Mortenson blinzelte. Der grellweiße, mannsdicke Strahl des Scheinwerfers stach wie ein Speer aus Licht in den Nebel hinaus. Im ersten Moment sah er fast weniger als zuvor, als die grauen Schwaden den Schein reflektierten, dann streifte der weiße Strahl etwas Dunkles, Massiges, glitt weiter und verharrte, als Mortenson den schweren Scheinwerfer mit einem Ruck anhielt.
Seltsamerweise war es vollkommen still. Er hörte nichts als das gedämpfte Plätschern und Rauschen des Flusses. Kein Motorenlärm, kein Rudergeräusch - nichts. Einen Moment lang überlegte er, ob das Schiff dort draußen - wenn es überhaupt ein Schiff war - vielleicht ein Segler sein mochte, dessen Kapitän schwachsinnig genug war, sich trotz der miserablen Sicht den Launen des Windes und der Strömung anzuvertrauen, verwarf den Gedanken aber sofort wieder.
Langsam schwenkte er den Scheinwerfer zurück. Der kalkweiße Strahl traf auf etwas Dunkles.
Mortenson starrte ungläubig zu dem riesigen schwarzen Ding hinüber, von dem der Scheinwerferkegel nur einen kleinen Ausschnitt aus der grauen Dämmerung riß. Das Licht tastete über eine gebogene, von armdicken knorpeligen Strängen durchzogene Flanke, über schwarzes Horn und glitzernde, handgroße Schuppen ...
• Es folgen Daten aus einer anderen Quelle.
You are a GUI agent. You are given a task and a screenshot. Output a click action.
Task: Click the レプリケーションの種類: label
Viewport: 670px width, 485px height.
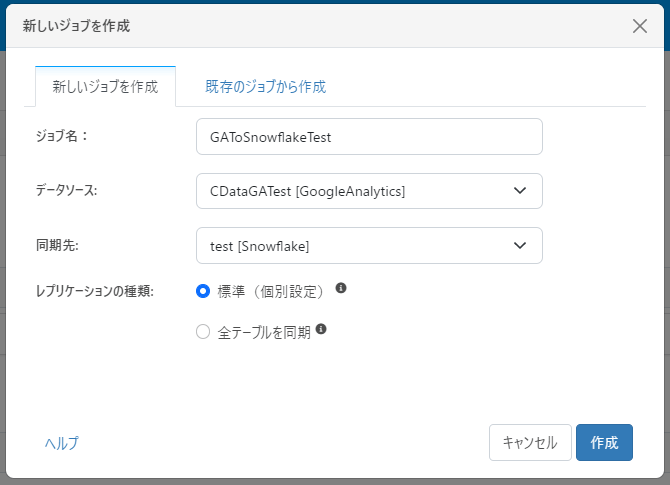(94, 292)
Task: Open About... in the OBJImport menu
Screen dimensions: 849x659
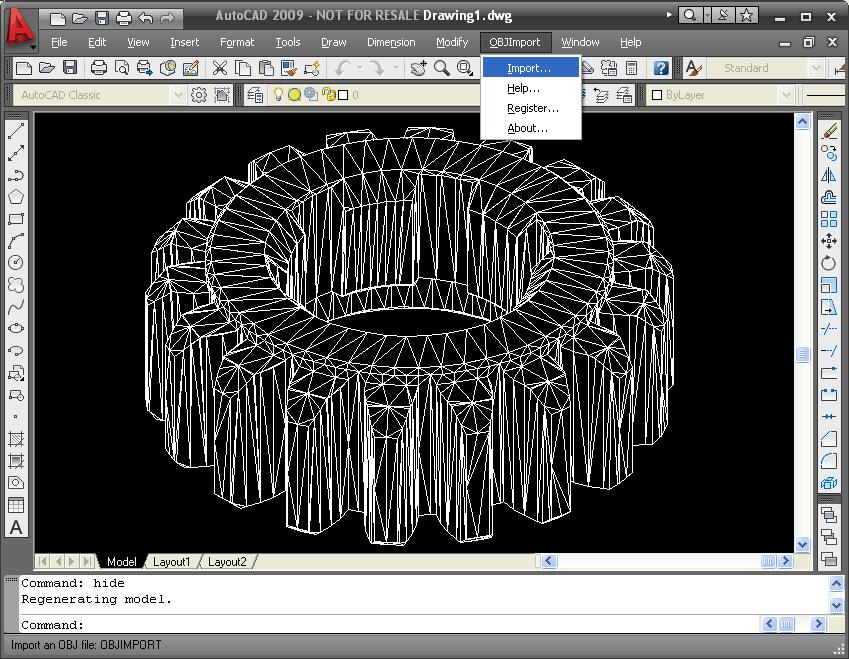Action: pyautogui.click(x=527, y=128)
»Aber das ist doch unmöglich ...«, flüsterte er. »Das, das gibt es doch nicht ...« Seine Hände begannen zu zittern. Die Bewegung übertrug sich auf den Scheinwerfer; der Lichtkegel wanderte nach oben aus, verlor den Schatten einen Moment und rutschte mit einem Ruck wieder nach unten. Mortensons Herz begann wie ein Hammerwerk zu schlagen. Für einen Moment vergaß er sogar zu atmen, während der Strahl langsam am Körper des unmöglichen Dinges entlangwanderte. Ein grotesk langer, mannsdicker Schlangenhals tauchte im Zentrum des grellweißen Kegels auf, dann tastete der Strahl über einen gewaltigen, horngepanzerten Schädel.
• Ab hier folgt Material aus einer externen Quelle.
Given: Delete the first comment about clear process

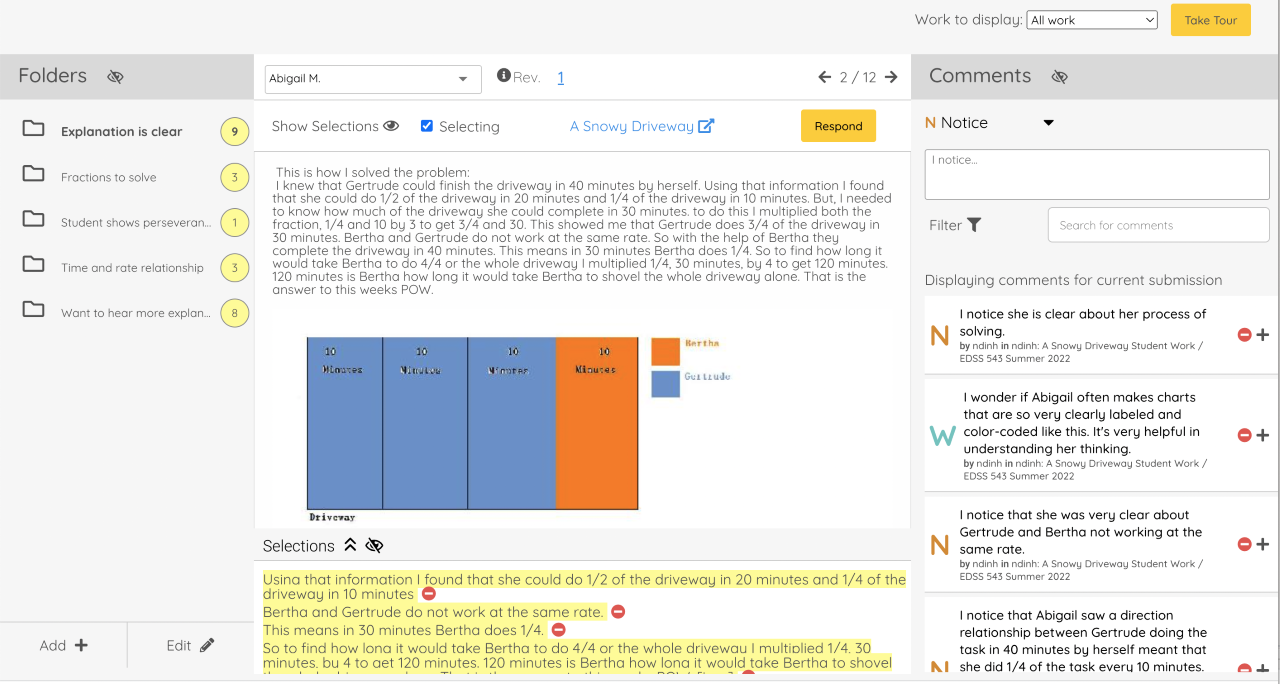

Mortensons Schreckensschrei ging in einem urgewaltigen Brüllen unter. Der Schädel des Giganten ruckte in einer wütenden Bewegung herum. Ein zweiter, gepeinigter Schrei zerriß die Stille, als das weiße Licht schmerzhaft in seine kleinen, lidlosen Augen stach. Das Ungeheuer bäumte sich auf. Wasser schäumte hoch, und das Patrouillenboot erbebte wie unter dem Faustschlag eines Riesen, als es von der Flutwelle getroffen wurde.
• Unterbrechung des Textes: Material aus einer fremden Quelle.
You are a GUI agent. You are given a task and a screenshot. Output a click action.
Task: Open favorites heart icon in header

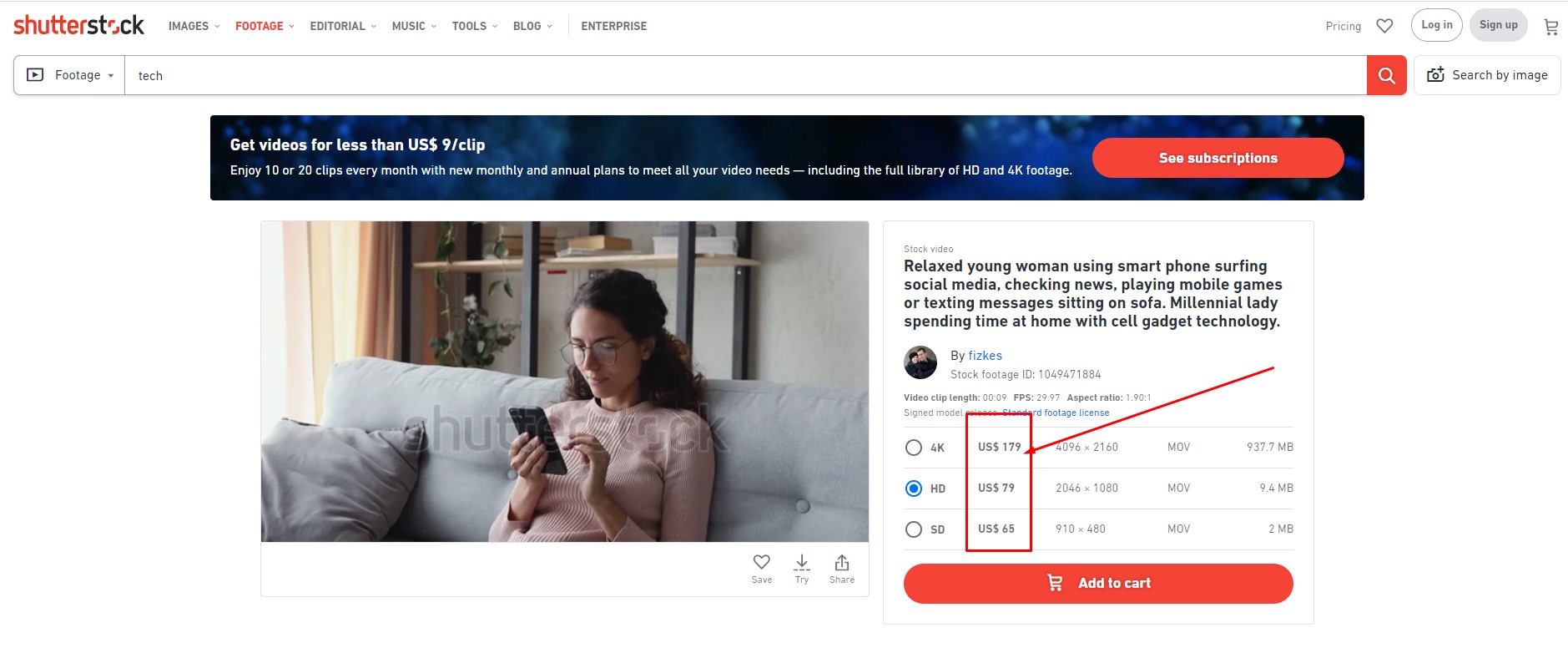[1384, 26]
Die Erschütterung riß Mortenson von den Füßen. Er fiel, schrammte mit der Stirn über die Kante des Scheinwerfers und blieb sekundenlang benommen liegen. Wie durch einen dämpfenden Schleier hindurch hörte er, wie Sarcin die Tür des Ruderhauses aufriß und irgend etwas schrie, das er nicht verstand.
Als er sich wieder aufrichtete, hatte sich das Ungeheuer gedreht und Kurs auf das Boot genommen. Mortenson erstarrte. Irgend etwas in ihm schien sich zusammenzuziehen, schmerzhaft wie eine Stahlfeder, die bis an die Grenzen ihrer Belastbarkeit niedergedrückt wurde, aber er war unfähig, sich zu rühren oder auch nur einen klaren Gedanken zu fassen.
Unmöglich, dachte er. Immer und immer wieder. Unmöglich! Seine Finger klammerten sich so fest an die Reling, daß seine Nägel brachen und zu bluten begannen. Er merkte es nicht einmal.
Das Ungeheuer stampfte wie ein angreifendes Kriegsschiff heran. Es war so groß wie das Patrouillenboot, vielleicht größer, und sein gewaltiger Schädel pendelte noch ein gutes Stück über der Höhe des Schornsteines. Es hatte aufgehört zu brüllen, nachdem das grelle Licht seine Augen nicht mehr peinigte, aber seine Wut war keineswegs gedämpft.